It’s been a tumultuous year for Kate Middleton, as — after briefly becoming the most talked-about person on the internet — the Princess of Wales officially confirmed she had been diagnosed with cancer back in March. Since then, Catherine has made a few much-praised public appearances — most recently her surprise attendance at Wimbledon — but it should be stressed that she’s not out of the woods yet.

As happens in times like this, it seems this health crisis has brought Kate closer together with her family — but only those immediately around her. Veteran Royal commentator Jennie Bond has claimed that Prince William and Kate are “a tight and strong unit” after 13 years of marriage and the events of this year have only made them stronger. On the other hand, Catherine is said to have essentially erased brother-in-law Prince Harry and wife Meghan Markle from her thoughts. Both for the moment and potentially forever more.

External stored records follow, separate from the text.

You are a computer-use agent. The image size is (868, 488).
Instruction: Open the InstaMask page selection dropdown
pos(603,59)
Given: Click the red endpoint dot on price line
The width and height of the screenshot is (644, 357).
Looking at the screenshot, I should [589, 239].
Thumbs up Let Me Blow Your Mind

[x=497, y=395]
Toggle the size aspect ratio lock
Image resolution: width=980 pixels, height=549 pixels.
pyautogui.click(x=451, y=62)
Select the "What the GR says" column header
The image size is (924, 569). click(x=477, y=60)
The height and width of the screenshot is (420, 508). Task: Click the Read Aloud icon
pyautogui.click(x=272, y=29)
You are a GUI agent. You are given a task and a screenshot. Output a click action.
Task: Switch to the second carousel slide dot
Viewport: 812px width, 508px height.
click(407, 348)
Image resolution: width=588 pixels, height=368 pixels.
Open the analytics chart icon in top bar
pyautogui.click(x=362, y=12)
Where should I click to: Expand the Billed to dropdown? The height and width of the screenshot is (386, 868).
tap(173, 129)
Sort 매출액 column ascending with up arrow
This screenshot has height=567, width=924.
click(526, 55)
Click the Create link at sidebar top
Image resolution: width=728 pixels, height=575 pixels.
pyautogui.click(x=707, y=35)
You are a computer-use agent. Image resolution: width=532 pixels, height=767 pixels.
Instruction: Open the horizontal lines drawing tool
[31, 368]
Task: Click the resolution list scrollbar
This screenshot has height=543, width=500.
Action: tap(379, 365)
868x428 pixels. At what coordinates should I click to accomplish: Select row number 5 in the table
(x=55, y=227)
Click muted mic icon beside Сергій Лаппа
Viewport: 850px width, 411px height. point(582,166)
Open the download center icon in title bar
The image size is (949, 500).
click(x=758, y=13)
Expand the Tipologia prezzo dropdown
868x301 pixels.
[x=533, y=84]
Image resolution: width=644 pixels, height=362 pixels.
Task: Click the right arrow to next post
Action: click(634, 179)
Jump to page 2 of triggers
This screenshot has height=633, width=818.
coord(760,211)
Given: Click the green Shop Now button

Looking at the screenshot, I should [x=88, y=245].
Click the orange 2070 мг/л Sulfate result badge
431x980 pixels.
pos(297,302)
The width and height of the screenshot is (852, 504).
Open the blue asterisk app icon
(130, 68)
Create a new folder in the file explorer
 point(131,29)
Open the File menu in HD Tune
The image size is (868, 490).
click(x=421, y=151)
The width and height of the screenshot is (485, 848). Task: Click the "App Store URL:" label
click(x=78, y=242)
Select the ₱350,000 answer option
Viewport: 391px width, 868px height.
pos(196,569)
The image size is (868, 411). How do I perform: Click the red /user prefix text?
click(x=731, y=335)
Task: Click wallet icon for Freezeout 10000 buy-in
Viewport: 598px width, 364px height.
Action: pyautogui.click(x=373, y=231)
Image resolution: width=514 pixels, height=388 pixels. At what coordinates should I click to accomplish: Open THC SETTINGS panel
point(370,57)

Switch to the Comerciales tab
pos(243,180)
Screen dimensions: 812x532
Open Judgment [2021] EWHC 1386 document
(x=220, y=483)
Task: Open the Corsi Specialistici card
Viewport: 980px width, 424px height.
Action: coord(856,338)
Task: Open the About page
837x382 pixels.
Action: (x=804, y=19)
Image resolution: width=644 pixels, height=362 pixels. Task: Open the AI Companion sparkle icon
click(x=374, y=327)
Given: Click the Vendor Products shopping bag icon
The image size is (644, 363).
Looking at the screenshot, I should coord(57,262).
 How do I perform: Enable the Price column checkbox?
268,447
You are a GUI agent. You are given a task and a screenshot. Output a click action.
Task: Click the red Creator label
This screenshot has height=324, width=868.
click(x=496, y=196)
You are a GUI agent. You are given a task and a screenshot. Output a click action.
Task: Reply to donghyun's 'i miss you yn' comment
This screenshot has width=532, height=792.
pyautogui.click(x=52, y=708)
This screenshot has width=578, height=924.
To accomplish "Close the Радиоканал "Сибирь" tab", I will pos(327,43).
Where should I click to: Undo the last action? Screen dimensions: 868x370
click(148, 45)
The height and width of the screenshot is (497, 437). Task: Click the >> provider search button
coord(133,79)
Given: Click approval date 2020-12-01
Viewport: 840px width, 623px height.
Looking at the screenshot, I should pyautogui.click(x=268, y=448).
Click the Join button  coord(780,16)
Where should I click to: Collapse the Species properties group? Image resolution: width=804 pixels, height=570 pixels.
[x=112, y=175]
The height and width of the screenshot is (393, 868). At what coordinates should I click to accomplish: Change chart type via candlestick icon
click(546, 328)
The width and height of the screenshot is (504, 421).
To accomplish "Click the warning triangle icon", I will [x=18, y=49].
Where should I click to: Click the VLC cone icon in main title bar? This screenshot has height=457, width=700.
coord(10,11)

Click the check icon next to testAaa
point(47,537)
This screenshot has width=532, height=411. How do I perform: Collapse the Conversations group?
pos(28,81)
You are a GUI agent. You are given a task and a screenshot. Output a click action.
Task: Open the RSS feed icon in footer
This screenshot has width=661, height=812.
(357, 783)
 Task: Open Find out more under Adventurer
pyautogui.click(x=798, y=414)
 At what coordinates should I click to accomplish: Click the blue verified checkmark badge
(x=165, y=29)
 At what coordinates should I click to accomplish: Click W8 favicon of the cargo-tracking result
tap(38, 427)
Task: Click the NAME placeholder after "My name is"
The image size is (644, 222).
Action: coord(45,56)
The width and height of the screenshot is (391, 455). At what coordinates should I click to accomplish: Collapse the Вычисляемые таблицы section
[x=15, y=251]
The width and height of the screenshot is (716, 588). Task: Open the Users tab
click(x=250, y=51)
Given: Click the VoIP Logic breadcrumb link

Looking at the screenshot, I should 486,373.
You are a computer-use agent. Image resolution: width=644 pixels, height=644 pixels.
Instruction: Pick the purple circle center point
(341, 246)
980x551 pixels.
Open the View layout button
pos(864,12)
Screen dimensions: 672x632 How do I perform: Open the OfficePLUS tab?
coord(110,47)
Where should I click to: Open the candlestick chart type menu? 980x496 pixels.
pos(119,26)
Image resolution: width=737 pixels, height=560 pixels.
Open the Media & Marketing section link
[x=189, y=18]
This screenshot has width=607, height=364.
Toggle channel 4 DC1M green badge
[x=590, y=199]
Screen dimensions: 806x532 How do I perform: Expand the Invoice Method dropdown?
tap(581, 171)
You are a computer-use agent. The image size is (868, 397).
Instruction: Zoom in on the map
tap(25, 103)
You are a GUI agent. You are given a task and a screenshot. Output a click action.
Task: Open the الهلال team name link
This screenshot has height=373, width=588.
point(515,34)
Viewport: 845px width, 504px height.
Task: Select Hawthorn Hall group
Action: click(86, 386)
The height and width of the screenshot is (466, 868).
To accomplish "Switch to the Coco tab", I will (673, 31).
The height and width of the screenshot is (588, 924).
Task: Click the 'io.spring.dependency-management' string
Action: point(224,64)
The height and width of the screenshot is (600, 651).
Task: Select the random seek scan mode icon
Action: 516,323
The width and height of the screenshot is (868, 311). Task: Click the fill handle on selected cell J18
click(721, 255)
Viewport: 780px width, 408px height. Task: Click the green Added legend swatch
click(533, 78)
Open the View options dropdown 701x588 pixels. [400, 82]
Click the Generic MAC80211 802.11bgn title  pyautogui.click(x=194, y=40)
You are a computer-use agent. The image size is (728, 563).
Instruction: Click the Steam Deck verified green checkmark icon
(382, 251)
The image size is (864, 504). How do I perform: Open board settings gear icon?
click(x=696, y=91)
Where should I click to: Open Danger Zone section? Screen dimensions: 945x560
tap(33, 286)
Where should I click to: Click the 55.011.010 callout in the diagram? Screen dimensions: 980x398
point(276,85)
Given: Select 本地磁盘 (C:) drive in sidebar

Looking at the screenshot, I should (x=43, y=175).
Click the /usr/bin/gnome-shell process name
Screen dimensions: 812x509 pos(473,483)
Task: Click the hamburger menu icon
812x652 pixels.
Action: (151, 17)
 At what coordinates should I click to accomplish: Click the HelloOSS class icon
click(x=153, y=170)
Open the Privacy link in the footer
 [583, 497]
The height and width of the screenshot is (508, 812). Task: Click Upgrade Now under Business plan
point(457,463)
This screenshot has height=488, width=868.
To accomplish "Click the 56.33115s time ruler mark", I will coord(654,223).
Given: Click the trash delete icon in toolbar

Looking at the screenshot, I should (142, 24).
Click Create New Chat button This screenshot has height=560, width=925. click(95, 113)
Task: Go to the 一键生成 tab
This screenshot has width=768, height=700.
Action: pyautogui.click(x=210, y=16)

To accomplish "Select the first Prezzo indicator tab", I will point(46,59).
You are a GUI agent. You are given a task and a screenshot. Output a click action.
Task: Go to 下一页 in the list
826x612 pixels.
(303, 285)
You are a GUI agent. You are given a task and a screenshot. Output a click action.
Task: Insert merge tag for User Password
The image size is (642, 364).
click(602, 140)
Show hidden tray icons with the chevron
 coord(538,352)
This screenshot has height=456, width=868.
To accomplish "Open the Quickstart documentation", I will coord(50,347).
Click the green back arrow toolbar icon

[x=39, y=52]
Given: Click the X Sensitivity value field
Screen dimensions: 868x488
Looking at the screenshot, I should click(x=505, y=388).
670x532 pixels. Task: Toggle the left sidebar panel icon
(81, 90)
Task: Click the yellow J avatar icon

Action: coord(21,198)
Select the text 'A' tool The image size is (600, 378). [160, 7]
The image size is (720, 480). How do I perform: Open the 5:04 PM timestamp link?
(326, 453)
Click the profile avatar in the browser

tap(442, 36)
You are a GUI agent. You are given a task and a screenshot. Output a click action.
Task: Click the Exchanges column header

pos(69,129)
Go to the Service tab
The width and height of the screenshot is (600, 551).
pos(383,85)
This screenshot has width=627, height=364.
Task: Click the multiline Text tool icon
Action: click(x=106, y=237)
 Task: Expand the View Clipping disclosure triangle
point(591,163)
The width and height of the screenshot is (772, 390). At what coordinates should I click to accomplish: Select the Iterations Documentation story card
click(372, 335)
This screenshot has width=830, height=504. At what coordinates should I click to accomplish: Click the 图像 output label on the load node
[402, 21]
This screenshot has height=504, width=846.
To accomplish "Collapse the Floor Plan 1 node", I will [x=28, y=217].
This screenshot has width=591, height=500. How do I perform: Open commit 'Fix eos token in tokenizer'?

“I’m sure cancer has made Catherine take a look at her life and her priorities,” Bond alleged. “And I think those priorities are firmly with her family, her husband and her children. I don’t think she has any room in her head or her heart to worry about the dramas of the past or anything that Harry and Meghan might say or do now… or in the future.”

This is just one way in which Harry and Meghan are being excluded from the Royal family. Another? King Charles and Queen Camilla are whisking everyone but them off on a family vacation — including the still-ill Kate.

Kate Middleton to leave England despite ongoing cancer battle

Kate Middleton
Image via Alberto Pezzali/AP

Summer holidays are a fixture of every family’s year, but they’re extra extravagant when you happen to be a Royal. The Windsors, for instance, make an annual tradition of embarking on a summertime retreat to the king’s sprawling Balmoral estate in Scotland. With Kate’s illness, it was speculated that William and company might not have joined in the fun this year, but as it happens the Waleses are all on board.

Both William and Kate will be accompanying their children — Prince George (11), Princess Charlotte (9), and Prince Louis (6) — on the Balmoral break, which Royal expert Angela Levin considers to be a sign of just how close Kate has become with her in-laws.

She is going to Scotland to be with the family,” Levn said. “This is a huge move. Not only because she is obviously not well yet, but it shows she feels very comfortable with the Royal family.”

Levin went on to stress that Kate must feel entirely at ease with the king and queen consort if she’s willing to vacation with them while still suffering from her impacted health.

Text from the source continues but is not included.